++++ Record excerpts

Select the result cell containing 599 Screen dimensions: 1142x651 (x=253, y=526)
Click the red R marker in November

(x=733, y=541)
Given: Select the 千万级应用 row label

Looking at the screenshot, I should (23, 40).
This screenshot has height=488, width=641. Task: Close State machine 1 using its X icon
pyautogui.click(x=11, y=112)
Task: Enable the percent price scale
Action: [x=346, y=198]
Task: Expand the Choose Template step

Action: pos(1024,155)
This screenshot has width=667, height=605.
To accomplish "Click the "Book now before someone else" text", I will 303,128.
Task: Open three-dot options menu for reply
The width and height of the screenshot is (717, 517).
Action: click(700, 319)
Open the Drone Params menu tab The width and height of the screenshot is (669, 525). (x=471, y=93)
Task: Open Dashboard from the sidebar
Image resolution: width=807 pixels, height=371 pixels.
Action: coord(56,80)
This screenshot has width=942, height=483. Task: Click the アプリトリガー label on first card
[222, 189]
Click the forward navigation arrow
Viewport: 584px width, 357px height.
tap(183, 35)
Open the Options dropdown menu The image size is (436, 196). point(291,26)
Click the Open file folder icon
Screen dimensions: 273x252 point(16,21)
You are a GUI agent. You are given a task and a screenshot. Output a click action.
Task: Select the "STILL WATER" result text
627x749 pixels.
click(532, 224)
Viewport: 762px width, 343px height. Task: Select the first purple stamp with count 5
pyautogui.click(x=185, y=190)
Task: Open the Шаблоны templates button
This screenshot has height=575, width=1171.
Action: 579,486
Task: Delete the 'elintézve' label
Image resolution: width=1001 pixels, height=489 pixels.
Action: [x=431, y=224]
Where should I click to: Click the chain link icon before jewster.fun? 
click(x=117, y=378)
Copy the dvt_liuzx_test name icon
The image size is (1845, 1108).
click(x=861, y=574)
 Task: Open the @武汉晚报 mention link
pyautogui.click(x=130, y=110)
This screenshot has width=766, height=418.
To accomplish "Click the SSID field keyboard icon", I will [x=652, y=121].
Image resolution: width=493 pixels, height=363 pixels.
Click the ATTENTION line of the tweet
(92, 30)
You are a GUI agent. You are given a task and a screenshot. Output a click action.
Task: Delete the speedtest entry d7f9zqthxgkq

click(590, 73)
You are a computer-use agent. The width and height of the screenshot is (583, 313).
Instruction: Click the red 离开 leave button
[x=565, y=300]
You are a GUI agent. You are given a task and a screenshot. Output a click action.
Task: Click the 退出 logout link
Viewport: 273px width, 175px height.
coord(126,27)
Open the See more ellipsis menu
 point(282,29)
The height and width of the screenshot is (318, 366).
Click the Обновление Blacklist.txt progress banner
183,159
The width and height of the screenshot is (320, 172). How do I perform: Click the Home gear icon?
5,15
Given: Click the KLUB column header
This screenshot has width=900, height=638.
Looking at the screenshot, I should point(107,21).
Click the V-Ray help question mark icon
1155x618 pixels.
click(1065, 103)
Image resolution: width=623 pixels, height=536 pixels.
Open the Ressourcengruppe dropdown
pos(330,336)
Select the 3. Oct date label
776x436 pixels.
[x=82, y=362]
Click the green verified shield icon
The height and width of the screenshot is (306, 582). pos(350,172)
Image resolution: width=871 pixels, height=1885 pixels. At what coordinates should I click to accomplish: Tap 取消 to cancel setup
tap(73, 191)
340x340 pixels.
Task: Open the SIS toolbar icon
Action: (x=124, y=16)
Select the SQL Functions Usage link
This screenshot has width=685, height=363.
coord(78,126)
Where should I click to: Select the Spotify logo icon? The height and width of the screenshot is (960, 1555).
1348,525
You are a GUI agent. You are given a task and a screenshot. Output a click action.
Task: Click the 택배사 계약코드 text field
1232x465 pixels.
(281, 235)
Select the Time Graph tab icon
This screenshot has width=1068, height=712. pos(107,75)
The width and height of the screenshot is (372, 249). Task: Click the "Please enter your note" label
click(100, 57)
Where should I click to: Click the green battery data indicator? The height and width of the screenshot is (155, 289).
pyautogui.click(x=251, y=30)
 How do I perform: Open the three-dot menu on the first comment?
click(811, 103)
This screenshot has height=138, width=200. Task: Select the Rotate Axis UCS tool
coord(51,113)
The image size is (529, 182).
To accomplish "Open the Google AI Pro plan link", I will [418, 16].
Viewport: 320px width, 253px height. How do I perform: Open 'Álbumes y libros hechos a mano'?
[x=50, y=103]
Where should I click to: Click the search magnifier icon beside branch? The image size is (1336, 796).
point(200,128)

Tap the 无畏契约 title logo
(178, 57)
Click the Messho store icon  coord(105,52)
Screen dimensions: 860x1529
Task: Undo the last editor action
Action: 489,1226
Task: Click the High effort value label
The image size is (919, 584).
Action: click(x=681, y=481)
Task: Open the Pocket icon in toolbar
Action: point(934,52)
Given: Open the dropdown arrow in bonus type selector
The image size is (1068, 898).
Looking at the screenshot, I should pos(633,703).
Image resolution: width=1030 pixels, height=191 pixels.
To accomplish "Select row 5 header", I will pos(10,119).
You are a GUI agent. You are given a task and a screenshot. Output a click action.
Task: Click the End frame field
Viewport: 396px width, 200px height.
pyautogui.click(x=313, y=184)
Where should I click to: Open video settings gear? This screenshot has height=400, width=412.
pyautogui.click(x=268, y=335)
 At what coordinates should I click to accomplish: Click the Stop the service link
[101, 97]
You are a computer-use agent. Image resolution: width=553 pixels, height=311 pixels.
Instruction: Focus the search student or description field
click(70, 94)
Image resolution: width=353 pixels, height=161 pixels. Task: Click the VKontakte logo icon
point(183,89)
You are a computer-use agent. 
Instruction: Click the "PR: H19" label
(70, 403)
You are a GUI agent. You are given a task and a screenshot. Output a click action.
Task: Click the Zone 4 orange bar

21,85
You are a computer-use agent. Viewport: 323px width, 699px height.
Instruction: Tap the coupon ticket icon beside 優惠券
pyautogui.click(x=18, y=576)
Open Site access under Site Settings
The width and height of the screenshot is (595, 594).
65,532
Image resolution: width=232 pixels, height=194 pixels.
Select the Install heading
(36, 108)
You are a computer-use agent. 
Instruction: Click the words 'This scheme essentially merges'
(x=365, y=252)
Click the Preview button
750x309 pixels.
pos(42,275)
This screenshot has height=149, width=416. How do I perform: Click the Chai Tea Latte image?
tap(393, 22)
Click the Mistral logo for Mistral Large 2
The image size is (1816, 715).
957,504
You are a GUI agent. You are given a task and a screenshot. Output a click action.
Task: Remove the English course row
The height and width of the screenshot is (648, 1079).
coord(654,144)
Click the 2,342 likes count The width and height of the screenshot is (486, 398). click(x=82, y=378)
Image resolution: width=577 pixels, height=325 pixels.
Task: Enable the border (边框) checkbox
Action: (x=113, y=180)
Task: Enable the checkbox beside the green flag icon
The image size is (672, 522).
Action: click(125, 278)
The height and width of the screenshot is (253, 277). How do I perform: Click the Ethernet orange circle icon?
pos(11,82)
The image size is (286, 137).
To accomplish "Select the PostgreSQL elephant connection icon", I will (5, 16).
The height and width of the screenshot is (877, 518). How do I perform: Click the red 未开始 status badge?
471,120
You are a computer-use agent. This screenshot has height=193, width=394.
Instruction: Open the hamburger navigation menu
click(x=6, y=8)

++++++++

■ Problem requirements
Every record, restated word for word, should make up your reply.

■ Solution to the problem
Select the result cell containing 599 Screen dimensions: 1142x651 (x=253, y=526)
Click the red R marker in November

(x=733, y=541)
Given: Select the 千万级应用 row label

Looking at the screenshot, I should (23, 40).
This screenshot has height=488, width=641. Task: Close State machine 1 using its X icon
pyautogui.click(x=11, y=112)
Task: Enable the percent price scale
Action: [x=346, y=198]
Task: Expand the Choose Template step

Action: pos(1024,155)
This screenshot has width=667, height=605.
To accomplish "Click the "Book now before someone else" text", I will 303,128.
Task: Open three-dot options menu for reply
The width and height of the screenshot is (717, 517).
Action: click(700, 319)
Open the Drone Params menu tab The width and height of the screenshot is (669, 525). (x=471, y=93)
Task: Open Dashboard from the sidebar
Image resolution: width=807 pixels, height=371 pixels.
Action: coord(56,80)
This screenshot has width=942, height=483. Task: Click the アプリトリガー label on first card
[222, 189]
Click the forward navigation arrow
Viewport: 584px width, 357px height.
tap(183, 35)
Open the Options dropdown menu The image size is (436, 196). point(291,26)
Click the Open file folder icon
Screen dimensions: 273x252 point(16,21)
You are a GUI agent. You are given a task and a screenshot. Output a click action.
Task: Select the "STILL WATER" result text
627x749 pixels.
click(532, 224)
Viewport: 762px width, 343px height. Task: Select the first purple stamp with count 5
pyautogui.click(x=185, y=190)
Task: Open the Шаблоны templates button
This screenshot has height=575, width=1171.
Action: 579,486
Task: Delete the 'elintézve' label
Image resolution: width=1001 pixels, height=489 pixels.
Action: [x=431, y=224]
Where should I click to: Click the chain link icon before jewster.fun? 
click(x=117, y=378)
Copy the dvt_liuzx_test name icon
The image size is (1845, 1108).
click(x=861, y=574)
 Task: Open the @武汉晚报 mention link
pyautogui.click(x=130, y=110)
This screenshot has width=766, height=418.
To accomplish "Click the SSID field keyboard icon", I will [x=652, y=121].
Image resolution: width=493 pixels, height=363 pixels.
Click the ATTENTION line of the tweet
(92, 30)
You are a GUI agent. You are given a task and a screenshot. Output a click action.
Task: Delete the speedtest entry d7f9zqthxgkq

click(590, 73)
You are a computer-use agent. The width and height of the screenshot is (583, 313).
Instruction: Click the red 离开 leave button
[x=565, y=300]
You are a GUI agent. You are given a task and a screenshot. Output a click action.
Task: Click the 退出 logout link
Viewport: 273px width, 175px height.
coord(126,27)
Open the See more ellipsis menu
 point(282,29)
The height and width of the screenshot is (318, 366).
Click the Обновление Blacklist.txt progress banner
183,159
The width and height of the screenshot is (320, 172). How do I perform: Click the Home gear icon?
5,15
Given: Click the KLUB column header
This screenshot has width=900, height=638.
Looking at the screenshot, I should point(107,21).
Click the V-Ray help question mark icon
1155x618 pixels.
click(1065, 103)
Image resolution: width=623 pixels, height=536 pixels.
Open the Ressourcengruppe dropdown
pos(330,336)
Select the 3. Oct date label
776x436 pixels.
[x=82, y=362]
Click the green verified shield icon
The height and width of the screenshot is (306, 582). pos(350,172)
Image resolution: width=871 pixels, height=1885 pixels. At what coordinates should I click to accomplish: Tap 取消 to cancel setup
tap(73, 191)
340x340 pixels.
Task: Open the SIS toolbar icon
Action: (x=124, y=16)
Select the SQL Functions Usage link
This screenshot has width=685, height=363.
coord(78,126)
Where should I click to: Select the Spotify logo icon? The height and width of the screenshot is (960, 1555).
1348,525
You are a GUI agent. You are given a task and a screenshot. Output a click action.
Task: Click the 택배사 계약코드 text field
1232x465 pixels.
(281, 235)
Select the Time Graph tab icon
This screenshot has width=1068, height=712. pos(107,75)
The width and height of the screenshot is (372, 249). Task: Click the "Please enter your note" label
click(100, 57)
Where should I click to: Click the green battery data indicator? The height and width of the screenshot is (155, 289).
pyautogui.click(x=251, y=30)
 How do I perform: Open the three-dot menu on the first comment?
click(811, 103)
This screenshot has height=138, width=200. Task: Select the Rotate Axis UCS tool
coord(51,113)
The image size is (529, 182).
To accomplish "Open the Google AI Pro plan link", I will [418, 16].
Viewport: 320px width, 253px height. How do I perform: Open 'Álbumes y libros hechos a mano'?
[x=50, y=103]
Where should I click to: Click the search magnifier icon beside branch? The image size is (1336, 796).
point(200,128)

Tap the 无畏契约 title logo
(178, 57)
Click the Messho store icon  coord(105,52)
Screen dimensions: 860x1529
Task: Undo the last editor action
Action: 489,1226
Task: Click the High effort value label
The image size is (919, 584).
Action: click(x=681, y=481)
Task: Open the Pocket icon in toolbar
Action: point(934,52)
Given: Open the dropdown arrow in bonus type selector
The image size is (1068, 898).
Looking at the screenshot, I should pos(633,703).
Image resolution: width=1030 pixels, height=191 pixels.
To accomplish "Select row 5 header", I will pos(10,119).
You are a GUI agent. You are given a task and a screenshot. Output a click action.
Task: Click the End frame field
Viewport: 396px width, 200px height.
pyautogui.click(x=313, y=184)
Where should I click to: Open video settings gear? This screenshot has height=400, width=412.
pyautogui.click(x=268, y=335)
 At what coordinates should I click to accomplish: Click the Stop the service link
[101, 97]
You are a computer-use agent. Image resolution: width=553 pixels, height=311 pixels.
Instruction: Focus the search student or description field
click(70, 94)
Image resolution: width=353 pixels, height=161 pixels. Task: Click the VKontakte logo icon
point(183,89)
You are a computer-use agent. 
Instruction: Click the "PR: H19" label
(70, 403)
You are a GUI agent. You are given a task and a screenshot. Output a click action.
Task: Click the Zone 4 orange bar

21,85
You are a computer-use agent. Viewport: 323px width, 699px height.
Instruction: Tap the coupon ticket icon beside 優惠券
pyautogui.click(x=18, y=576)
Open Site access under Site Settings
The width and height of the screenshot is (595, 594).
65,532
Image resolution: width=232 pixels, height=194 pixels.
Select the Install heading
(36, 108)
You are a computer-use agent. 
Instruction: Click the words 'This scheme essentially merges'
(x=365, y=252)
Click the Preview button
750x309 pixels.
pos(42,275)
This screenshot has height=149, width=416. How do I perform: Click the Chai Tea Latte image?
tap(393, 22)
Click the Mistral logo for Mistral Large 2
The image size is (1816, 715).
957,504
You are a GUI agent. You are given a task and a screenshot. Output a click action.
Task: Remove the English course row
The height and width of the screenshot is (648, 1079).
coord(654,144)
Click the 2,342 likes count The width and height of the screenshot is (486, 398). click(x=82, y=378)
Image resolution: width=577 pixels, height=325 pixels.
Task: Enable the border (边框) checkbox
Action: (x=113, y=180)
Task: Enable the checkbox beside the green flag icon
The image size is (672, 522).
Action: click(125, 278)
The height and width of the screenshot is (253, 277). How do I perform: Click the Ethernet orange circle icon?
pos(11,82)
The image size is (286, 137).
To accomplish "Select the PostgreSQL elephant connection icon", I will (5, 16).
The height and width of the screenshot is (877, 518). How do I perform: Click the red 未开始 status badge?
471,120
You are a computer-use agent. This screenshot has height=193, width=394.
Instruction: Open the hamburger navigation menu
click(x=6, y=8)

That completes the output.